Robustness Analysis of Maryland Watermark to Paraphrasing Attacks Under Advanced Techniques

Abstract—Developing trustworthy techniques to recognize and validate machine-generated material is necessary due to the proliferation of large language models (LLMs) and the possibility of abuse. The Maryland Watermark proposed is a notable technique that embeds identifiable signatures into text generated by LLMs. This study investigates the robustness of the Maryland Watermark against paraphrasing-based evasion strategies in AI-generated text.
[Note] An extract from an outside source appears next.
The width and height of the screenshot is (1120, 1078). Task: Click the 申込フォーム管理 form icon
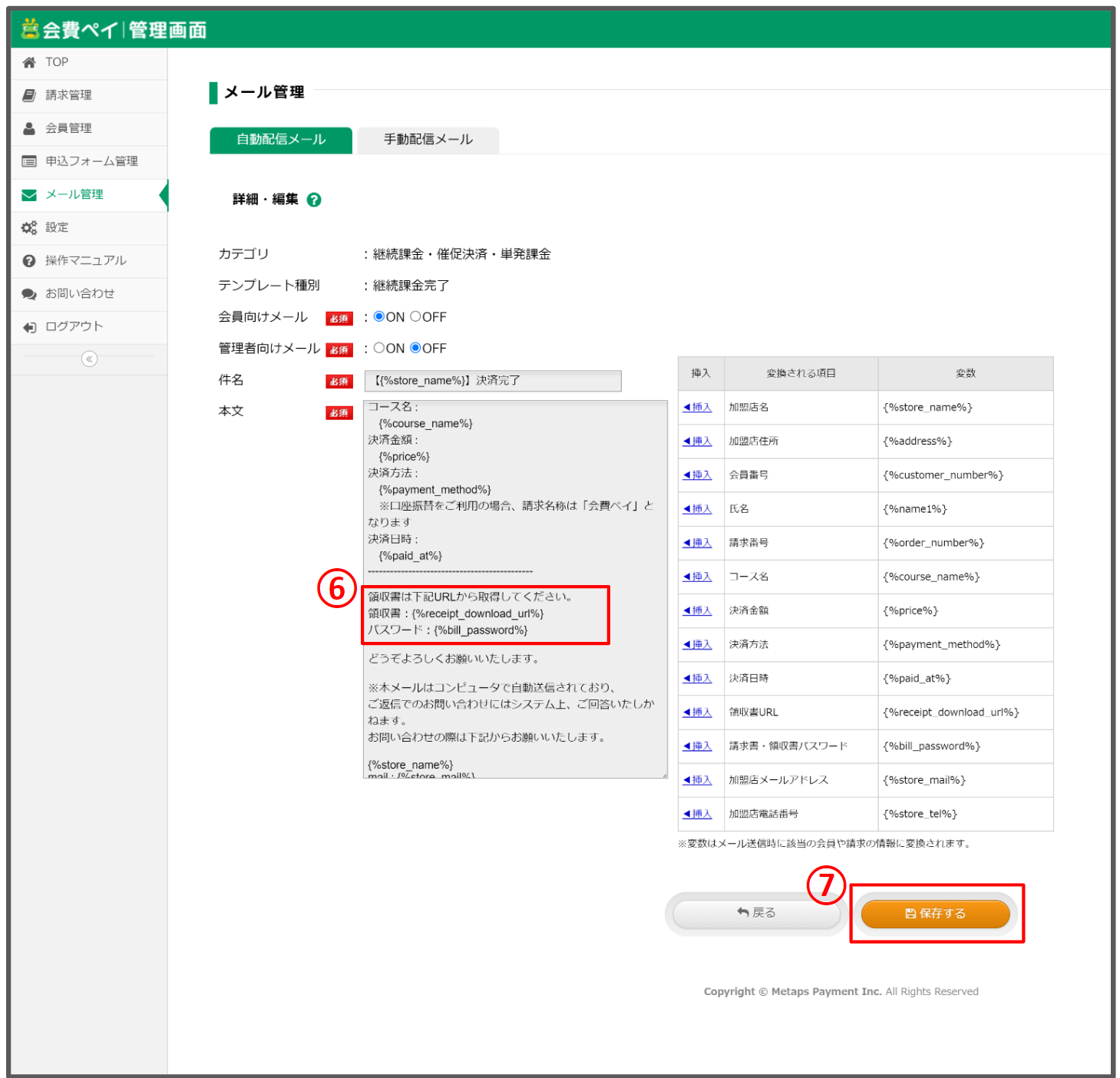[x=29, y=161]
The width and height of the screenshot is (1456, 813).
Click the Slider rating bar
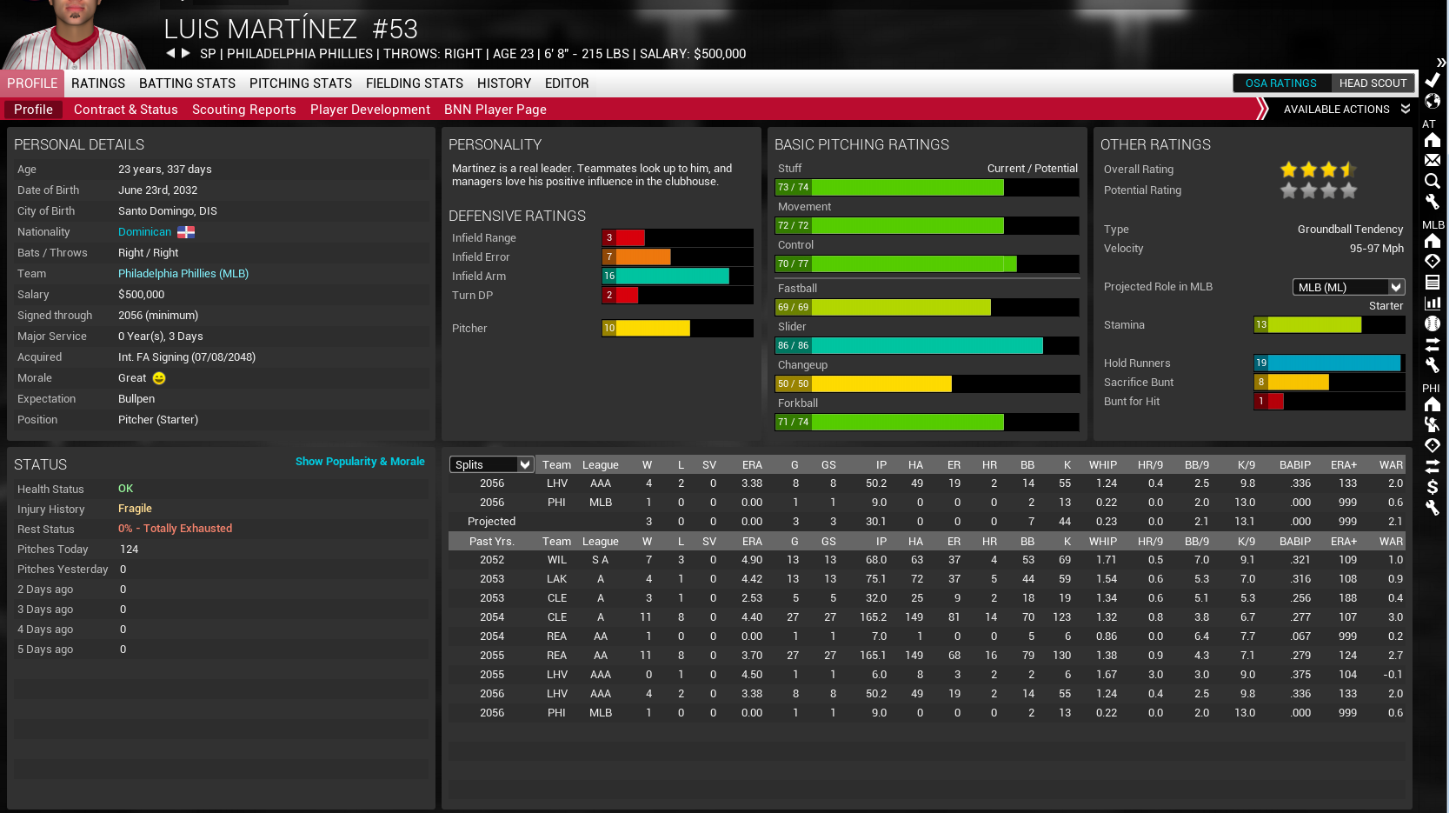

With growing concerns over detecting machine-generated content, watermarking methods like Maryland, which subtly alter token selection probabilities, are critical for content attribution. Using the Mistral-7B-Instruct-v0.2 model and prompts from the DAIGT dataset, 1,000 documents (500 watermarked) were generated and subjected to three types of attacks: paragraph-based paraphrasing using a Seq2Seq model trained on kPar3, sentence-level paraphrasing using a T5-based ChatGPT Paraphraser, and word-level synonym substitution using a POS-aware WordNet approach. Evaluation metrics included watermark detectability (z-score, TPR, FPR), semantic similarity, and text quality (perplexity). Results show that paragraph-based paraphrasing yielded the lowest perplexity (19.53) while degrading semantic similarity most significantly, followed by sentence-based paraphrasing (perplexity 24.89). Recursive paraphrasing reduced watermark detection initially but showed recovery in detection accuracy in subsequent iterations. Word replacement attacks achieved high TPRs (95.78% for noun substitution and 39.76% for 25% token replacement), indicating their ineffectiveness. Overall, the Maryland Watermark remains robust against word-level modifications but is moderately vulnerable to advanced paraphrasing that alters semantic integrity.